Intersections of $y=g(x)$ with the line $y=x$ are fixed points of $g$ and thus roots of $f$. (Only one is shown in the chosen plot range.)

plt = plot([g x->x], 2, 3, l=2, label=[L"y=g(x)" L"y=x"],
    xlabel=L"x", ylabel=L"y", aspect_ratio=1,
    title="Finding a fixed point", legend=:bottomright)

If we evaluate $g(2.1)$, we get a value of almost 2.6, so this is not a fixed point.

x = 2.1;
y = g(x)

However, $y=g(x)$ is considerably closer to the fixed point at around 2.7 than $x$ is. Suppose then that we adopt $y$ as our new $x$ value. Changing the $x$ coordinate in this way is the same as following a horizontal line over to the graph of $y=x$.
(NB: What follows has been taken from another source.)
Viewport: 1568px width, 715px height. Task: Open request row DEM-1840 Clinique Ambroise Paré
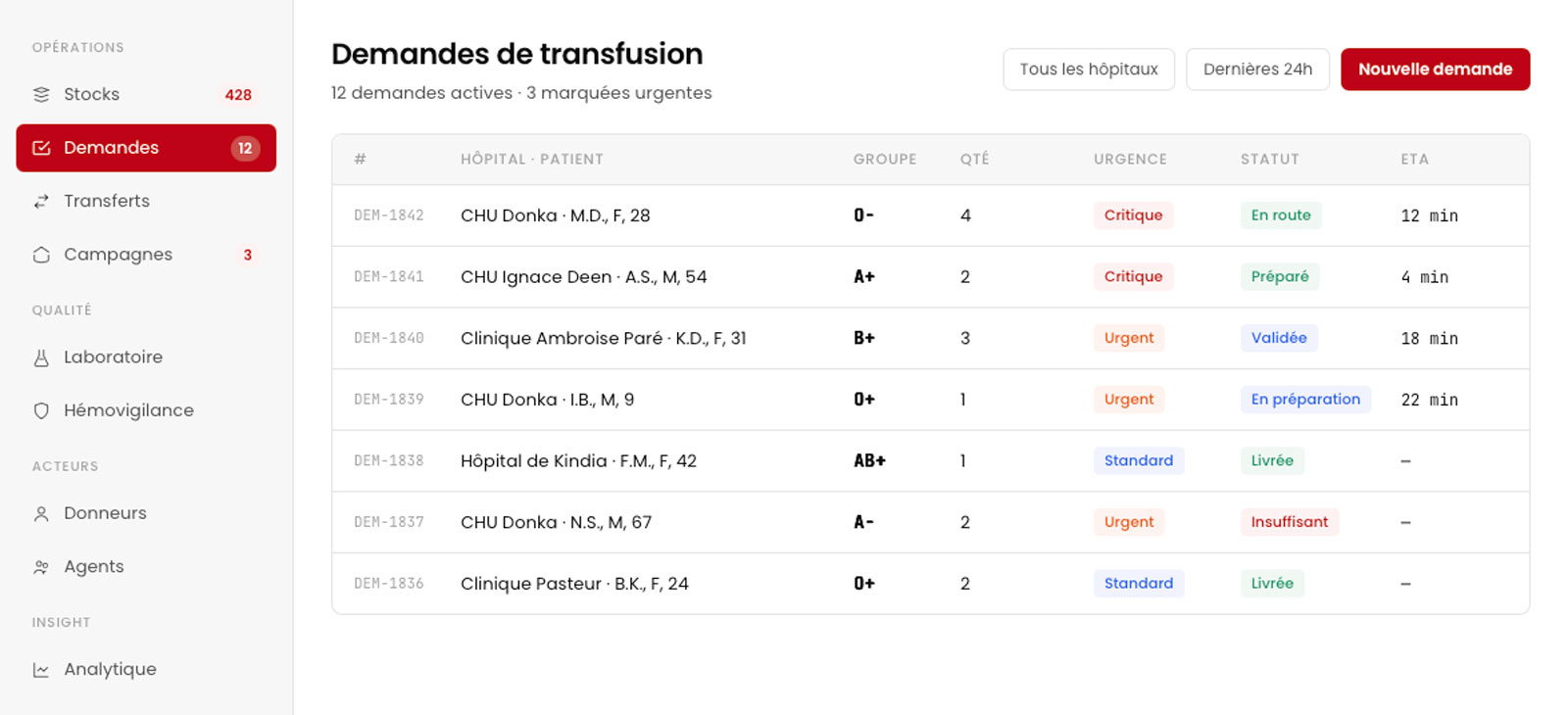coord(930,338)
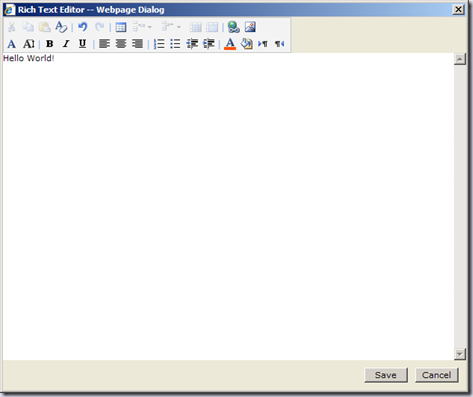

plot!([x, y], [y, y], arrow=true, color=3)

Now we can compute a new value for $y$. We leave $x$ alone here, so we travel along a vertical line to the graph of $g$.

x = y;  y = g(x)
plot!([x, x], [x, y], arrow=true, color=4)

You see that we are in a position to repeat these steps as often as we like. Let’s apply them a few times and see the result.

for k = 1:5
    plot!([x, y], [y, y], color=3);  
    x = y       # y becomes the new x
    y = g(x)    # g(x) becomes the new y
    plot!([x, x], [x, y], color=4)  
end
plt

The process spirals in beautifully toward the fixed point we seek. Our last estimate has almost 4 accurate digits.

abs(y - rmax) / rmax

Now let’s try to find the other fixed point $\approx 1.29$ in the same way. We’ll use 1.3 as a starting approximation.
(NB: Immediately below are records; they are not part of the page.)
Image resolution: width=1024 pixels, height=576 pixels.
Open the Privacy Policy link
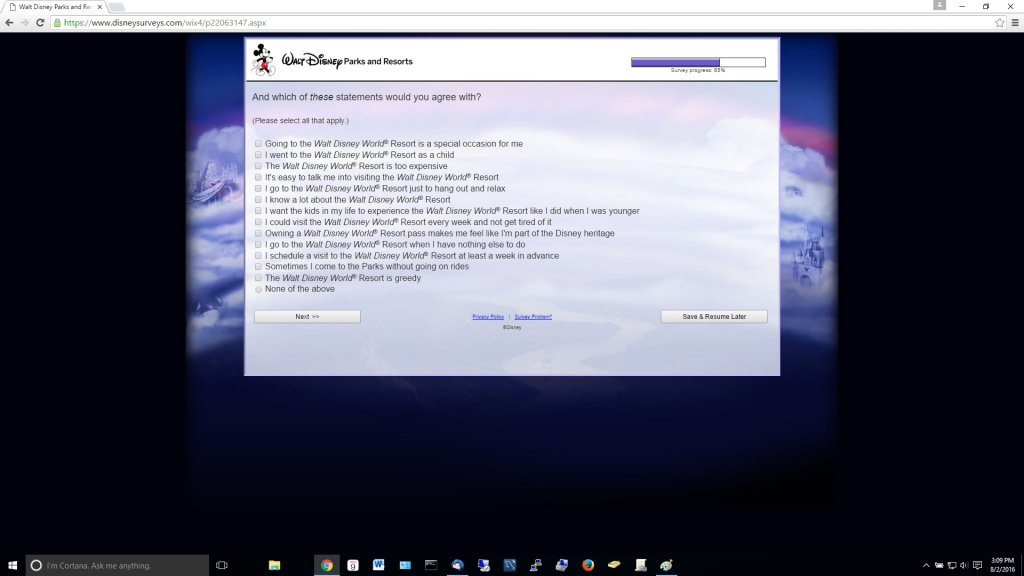[488, 316]
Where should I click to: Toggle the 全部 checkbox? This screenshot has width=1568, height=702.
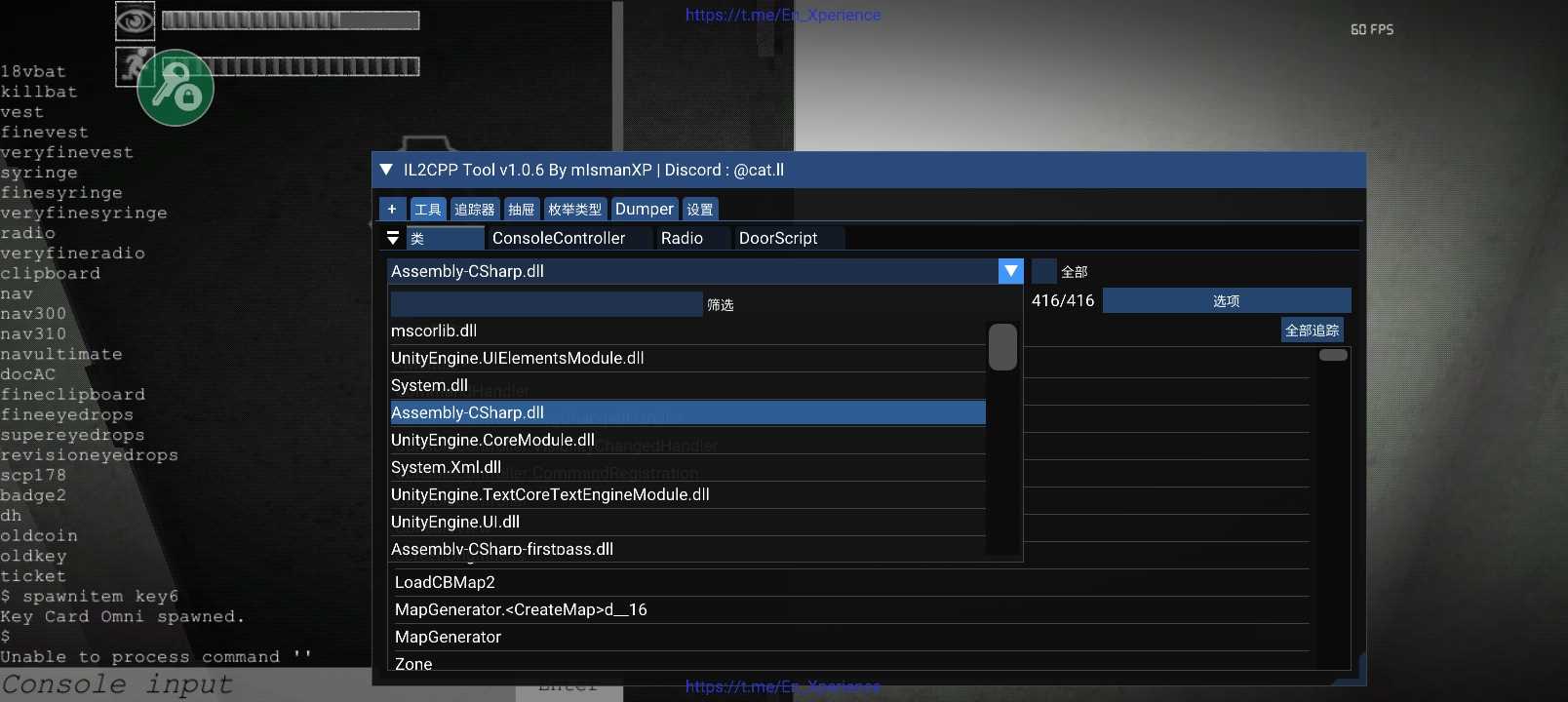(x=1044, y=271)
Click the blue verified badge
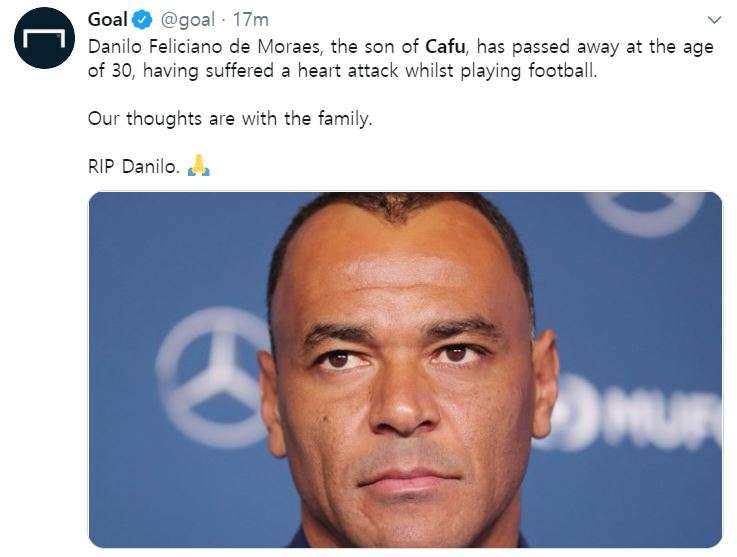This screenshot has width=737, height=557. coord(141,20)
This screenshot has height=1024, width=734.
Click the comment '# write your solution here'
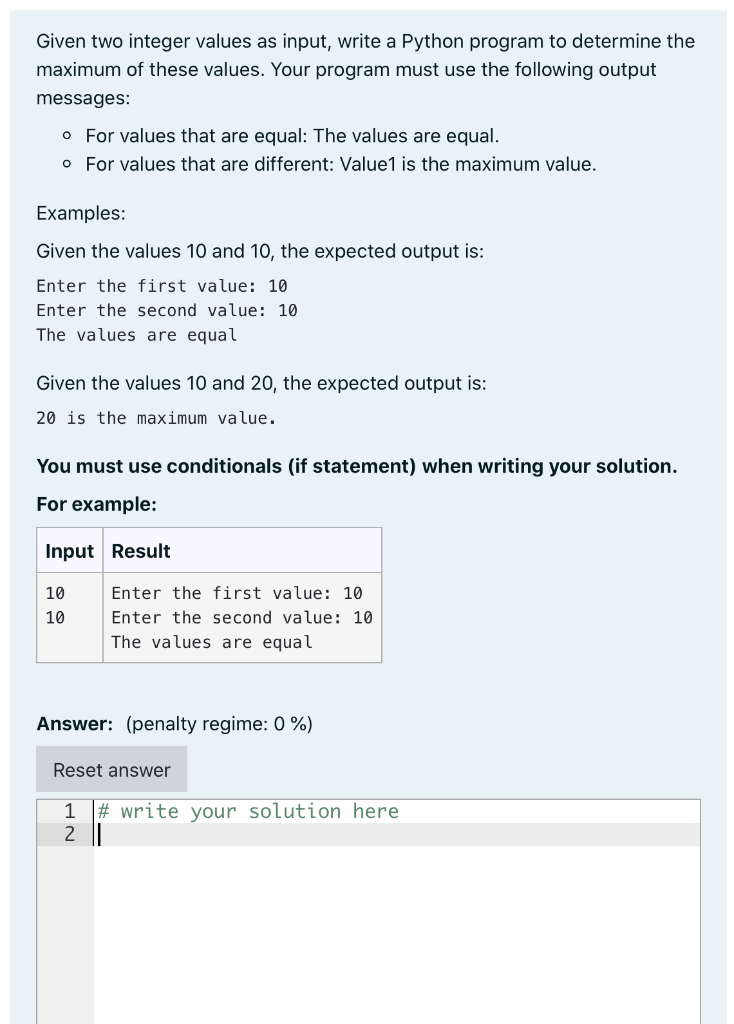coord(249,811)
plt = plot([g x->x], 1, 2, l=2, label=["y=g(x)" "y=x"], aspect_ratio=1, 
    xlabel=L"x", ylabel=L"y", title="Divergence", legend=:bottomright)

x = 1.3; y = g(x);
arrow = false
for k = 1:5
    plot!([x, y], [y, y], arrow=arrow, color=3)  
    x = y       # y --> new x
    y = g(x)    # g(x) --> new y
    plot!([x, x], [x, y], arrow=arrow, color=4)
    if k > 2; arrow = true; end
end
plt

This time, the iteration is pushing us away from the correct answer.

We revisit Demo 4.2.1 and investigate the observed convergence more closely. Recall that above we calculated $g'(p)\approx-0.42$ at the convergent fixed point.
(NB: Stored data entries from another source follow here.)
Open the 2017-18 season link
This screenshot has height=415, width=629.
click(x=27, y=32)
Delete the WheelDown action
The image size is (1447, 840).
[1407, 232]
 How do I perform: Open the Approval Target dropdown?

p = Polynomial([3.5, -4, 1])
r = roots(p)
rmin, rmax = extrema(r)
@show rmin, rmax;

Here is the fixed point iteration. This time we keep track of the whole sequence of approximations.

g(x) = x - p(x)
x = [2.1]
for k = 1:12
    push!(x, g(x[k]))
end
x

It’s illuminating to construct and plot the sequence of errors.

err = @. abs(x - rmax)
plot(0:12, err, m=:o,
    xaxis=("iteration number"), yaxis=("error", :log10),
    title="Convergence of fixed point iteration")

It’s quite clear that the convergence quickly settles into a linear rate. We could estimate this rate by doing a least-squares fit to a straight line. Keep in mind that the values for small $k$ should be left out of the computation, as they don’t represent the linear trend.

y = log.(err[5:12])
p = Polynomials.fit(5:12, y, 1)

We can exponentiate the slope to get the convergence constant σ.

σ = exp(p.coeffs[2])

The error should therefore decrease by a factor of σ at each iteration. We can check this easily from the observed data.

[err[i+1] / err[i] for i in 8:11]

The methods for finding σ agree well.

Suppose we want to find a root of the function

f(x) = x * exp(x) - 2

plot(f, 0, 1.5, label="function",
    grid=:y, ylim=[-2, 4], xlabel=L"x", ylabel=L"y", legend=:topleft)

From the graph, it is clear that there is a root near $x=1$. So we call that our initial guess, $x_1$.

x₁ = 1
y₁ = f(x₁)
scatter!([x₁], [y₁], label="initial point")

Next, we can compute the tangent line at the point $\bigl(x_1,f(x_1)\bigr)$, using the derivative.

df_dx(x) = exp(x) * (x + 1)
m₁ = df_dx(x₁)
tangent = x -> y₁ + m₁ * (x - x₁)

plot!(tangent, 0, 1.5, l=:dash, label="tangent line",
    title="Tangent line approximation")

In lieu of finding the root of $f$ itself, we settle for finding the root of the tangent line approximation, which is trivial. Call this $x_2$, our next approximation to the root.

@show x₂ = x₁ - y₁ / m₁
scatter!([x₂], [0], label="tangent root", title="First iteration")

y₂ = f(x₂)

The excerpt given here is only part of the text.